# world record ghost pepper eating



## jsdspif (Aug 3, 2009)

This is kind of my response to the habanero abt's . I read about it in my local paper when it first occured . If the link doesn't work just google the title of the thread . What I think is weird about hot stuff is some people can eat it without too much problem . I like spicy but I got some habanero potato chips some where and just one and my mouth was on fire so I gave them to a co worker that can "take the heat" and he had no problem with them . Another person that lives near my cousin ate a couple of habaneros my cousin grew and didn't even flinch but my cousin said he put about half of one into a pot of chili and it was so hot he had to make another pot of chili to dilute the first pot . So some people don't seem to have a problem with the heat . The story and video I've linked to is a case in point . I think everyone will enjoy it . My apologies if it's a repost .  Heres' the link


http://news.bbc.co.uk/2/hi/south_asia/7993925.stm


----------



## the iceman (Aug 3, 2009)

Yikes!!!

This is the part that gets me... I like things hot too. To me, its not good until you start sweating. 

When I was younger I had a couple of brothers from Minnesota working for me. We went for lunch at Taco Hell once & I got the hottest "hot" sauce they offered in an attempt to give the food some flavor. The Brothers got the mildest sauce and... they just about died. I couldn't believe it.
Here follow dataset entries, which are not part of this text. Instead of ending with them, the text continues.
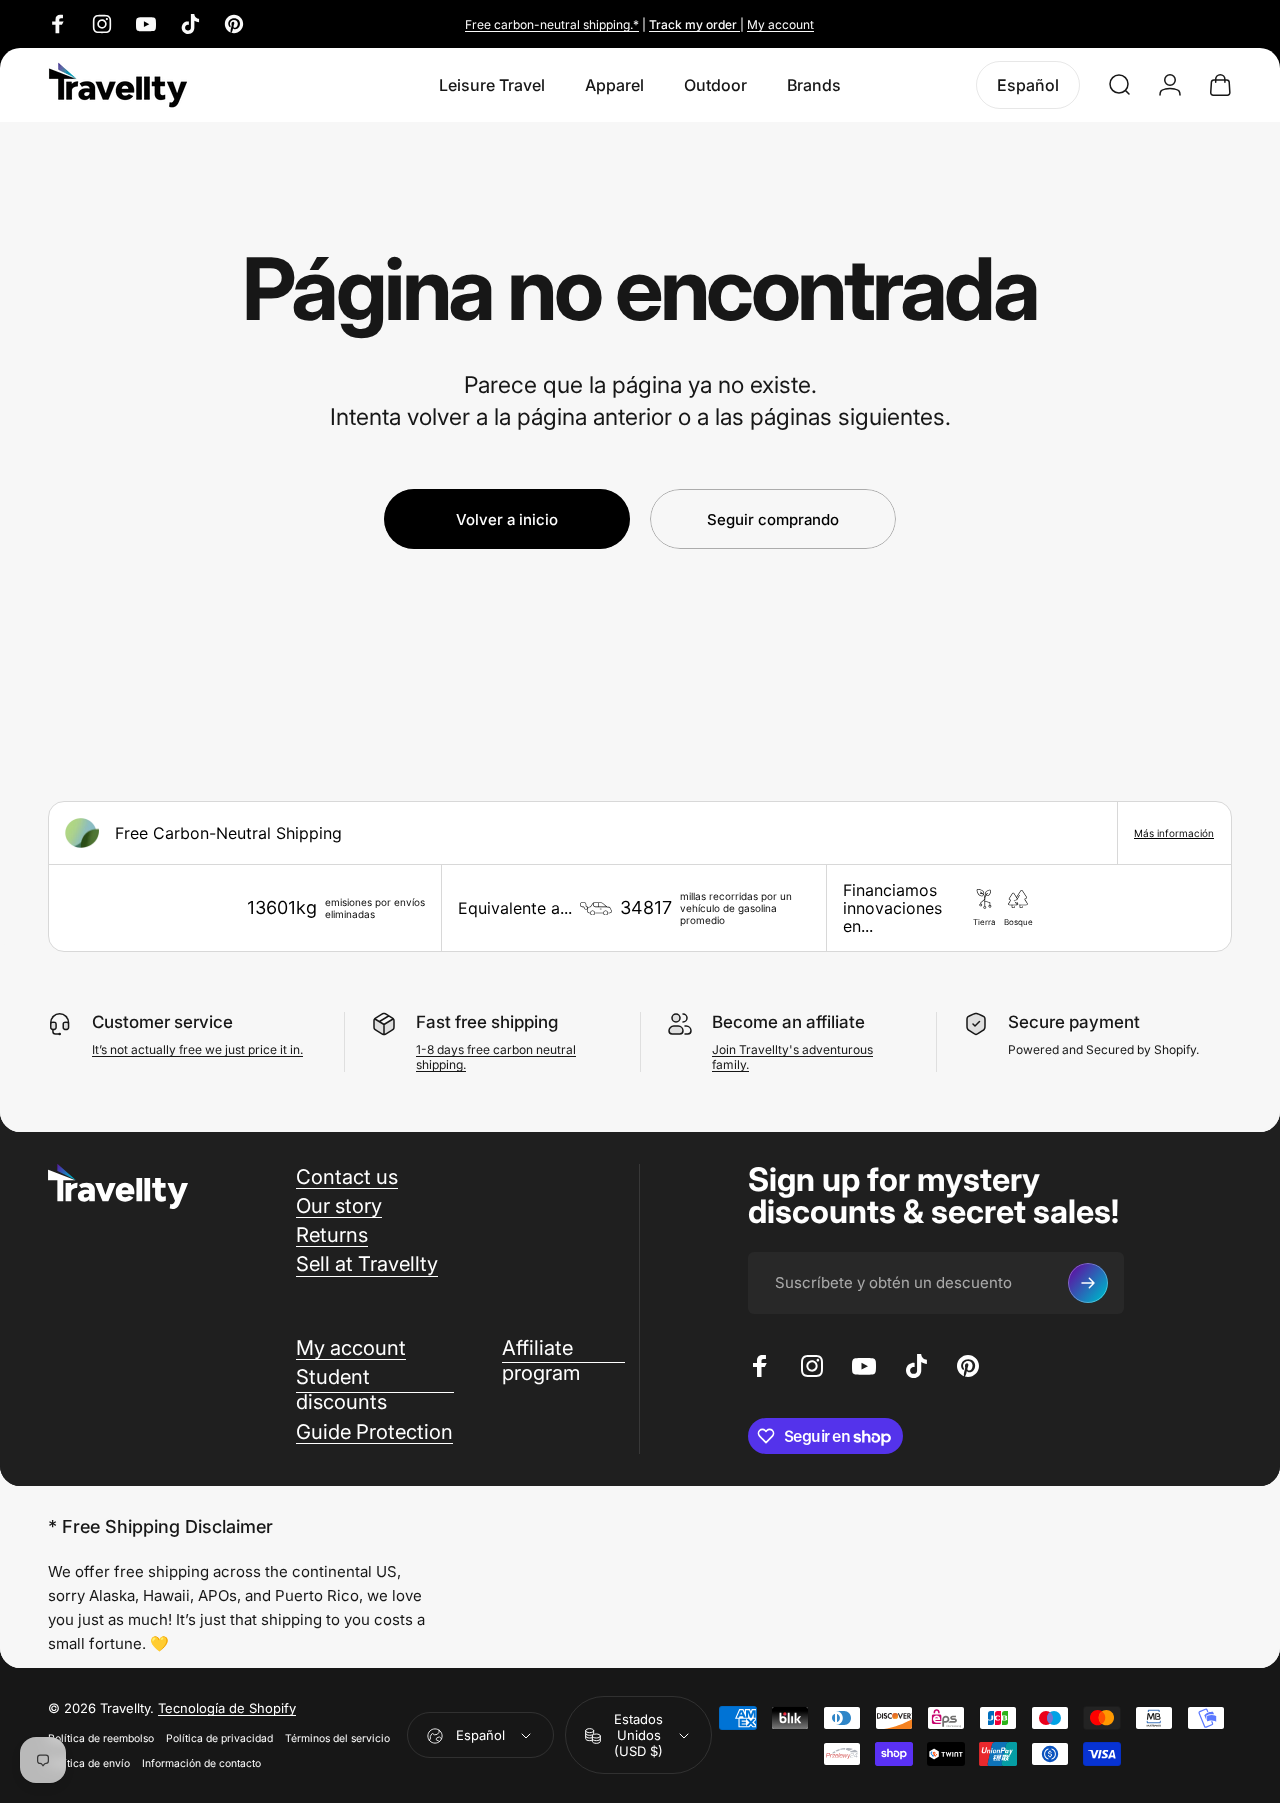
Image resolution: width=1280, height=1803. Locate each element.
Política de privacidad (219, 1739)
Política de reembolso (101, 1739)
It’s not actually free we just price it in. (197, 1049)
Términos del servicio (337, 1739)
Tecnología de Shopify (227, 1709)
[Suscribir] (1088, 1283)
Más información (1174, 833)
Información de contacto (201, 1764)
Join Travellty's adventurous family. (792, 1057)
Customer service (162, 1022)
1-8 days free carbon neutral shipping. (496, 1057)
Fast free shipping (487, 1022)
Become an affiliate (788, 1022)
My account (780, 24)
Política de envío (89, 1764)
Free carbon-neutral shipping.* (552, 24)
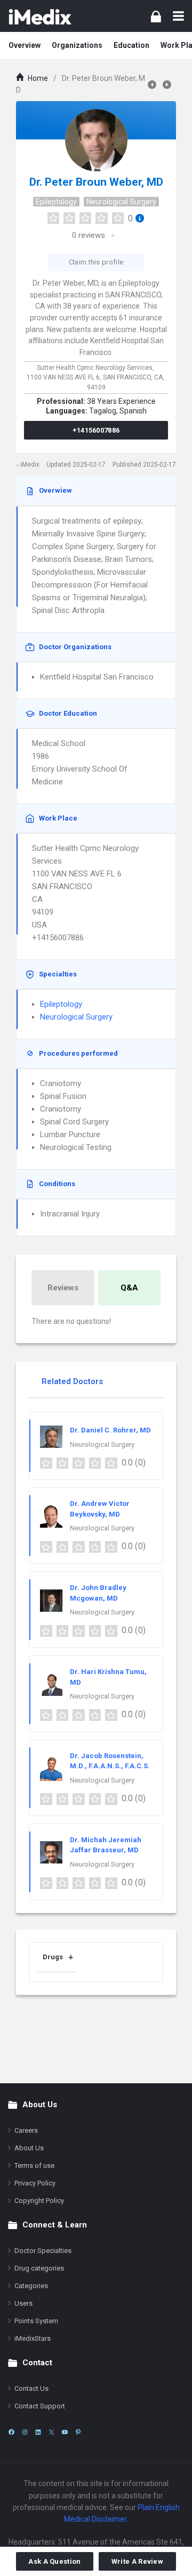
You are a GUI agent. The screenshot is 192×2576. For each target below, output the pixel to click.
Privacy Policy (34, 2183)
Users (23, 2303)
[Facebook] (11, 2432)
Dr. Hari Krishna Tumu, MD (108, 1677)
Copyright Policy (39, 2201)
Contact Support (39, 2406)
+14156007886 (96, 430)
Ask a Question (54, 2561)
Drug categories (39, 2268)
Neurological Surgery (121, 201)
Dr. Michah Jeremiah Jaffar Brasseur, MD (105, 1845)
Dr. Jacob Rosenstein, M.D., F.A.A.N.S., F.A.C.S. (110, 1761)
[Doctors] (40, 16)
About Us (29, 2148)
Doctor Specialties (42, 2251)
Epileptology (56, 201)
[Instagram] (24, 2432)
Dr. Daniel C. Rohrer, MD (110, 1430)
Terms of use (34, 2165)
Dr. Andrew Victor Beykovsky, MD (100, 1509)
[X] (51, 2432)
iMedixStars (32, 2338)
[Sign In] (156, 16)
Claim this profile (96, 262)
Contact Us (31, 2388)
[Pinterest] (78, 2432)
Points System (36, 2321)
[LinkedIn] (38, 2432)
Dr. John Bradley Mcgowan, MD (98, 1593)
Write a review (137, 2561)
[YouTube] (64, 2432)
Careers (26, 2130)
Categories (31, 2286)
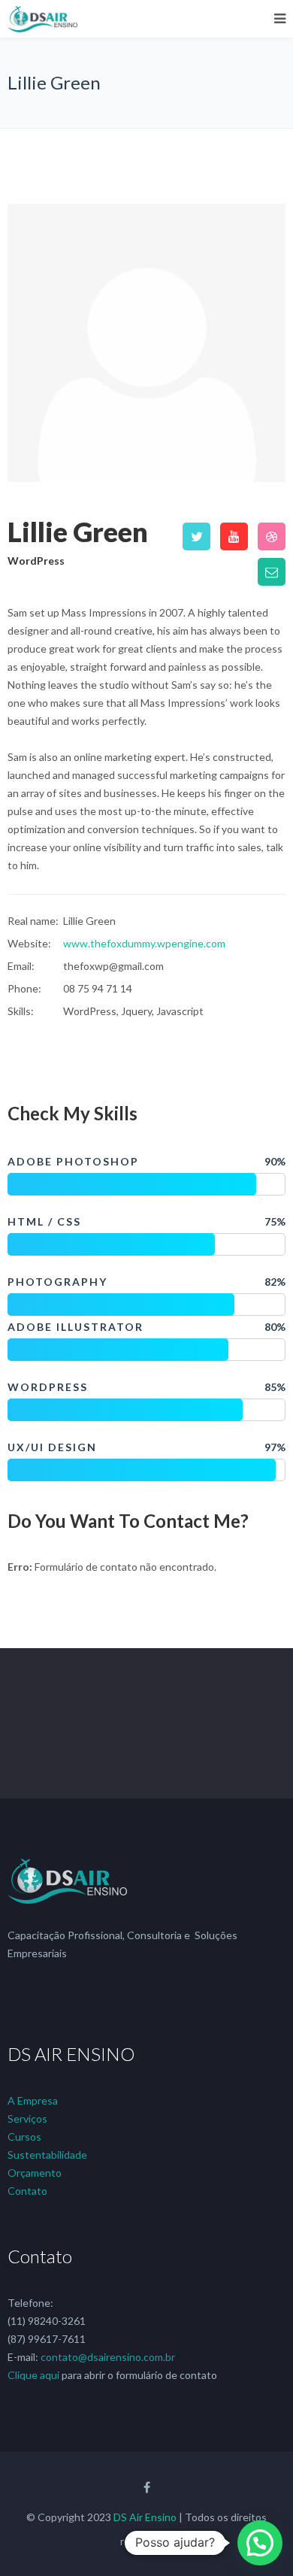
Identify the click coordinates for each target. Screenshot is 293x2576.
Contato (27, 2190)
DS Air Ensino (145, 2517)
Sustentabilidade (47, 2154)
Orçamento (35, 2172)
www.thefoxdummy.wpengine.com (144, 943)
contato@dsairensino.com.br (108, 2356)
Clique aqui (33, 2374)
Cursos (24, 2136)
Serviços (27, 2118)
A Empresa (33, 2100)
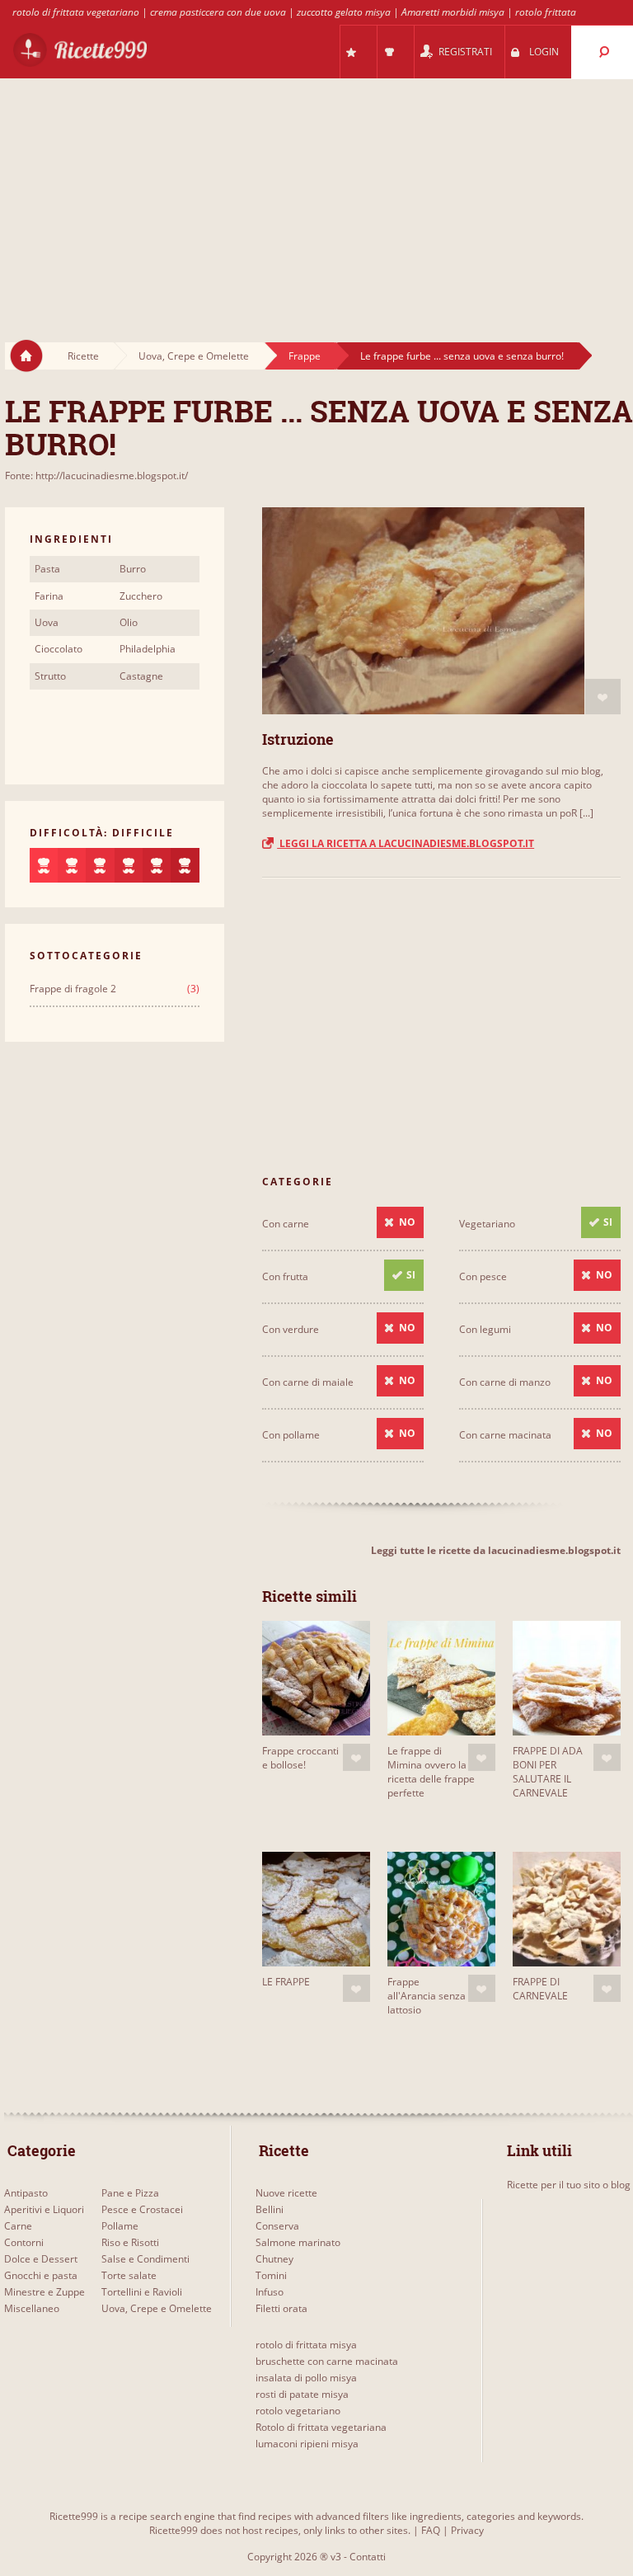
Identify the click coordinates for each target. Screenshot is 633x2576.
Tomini (271, 2275)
I just started to laugh my ass off.


----------



## alx (Aug 4, 2009)

Holy smoke.

I was perty sensitive years ago, but cutting and dehydrating hot peppers has made me perty tolerant.Got some green jap powder in the eye yesterday-that eye was shut for 5 minutes-ouch


----------



## fire it up (Aug 4, 2009)

Saw that lady from a video on youtube a while ago, not with Ramsey but she was eating tons of the bhuts and rubbing them in her eyes.
I tried growing them this year but none of them wanted to germinate, good thing because for the most part here in Jersey the hottest day time temp would barely be enough for the bhuts to survive, not to mention 66 degrees at night would have killed them.

One time I ordered some Dave's Dragon Dust that is a blend of habaneros, chipotle, bhut jolokias and a few other peppers and it was amazing.
Still have about 30 bhut jolokia seeds, hopefully next year they will grow better.


----------



## beer-b-q (Aug 4, 2009)

Tolerances to the heat builds the more and more often you eat hot peppers.  if you stop eating them for a while, what once didn't seem hot will.

I eat hot peppers daily but still wouldn't even try a bhut jolokia aka Ghost Chilie aka Naga Jolokia 800,000 ~ 1,041,000. That would be insane.


----------



## papoo (Aug 6, 2009)

That's hilarious. I love hysterically hot food. I have pureed habaneros on my wings, but ghost chilies for some reason are just a whole new level. 

The smearing in the eye gag is a bit odd, though!

Takes all kinds, I guess!


----------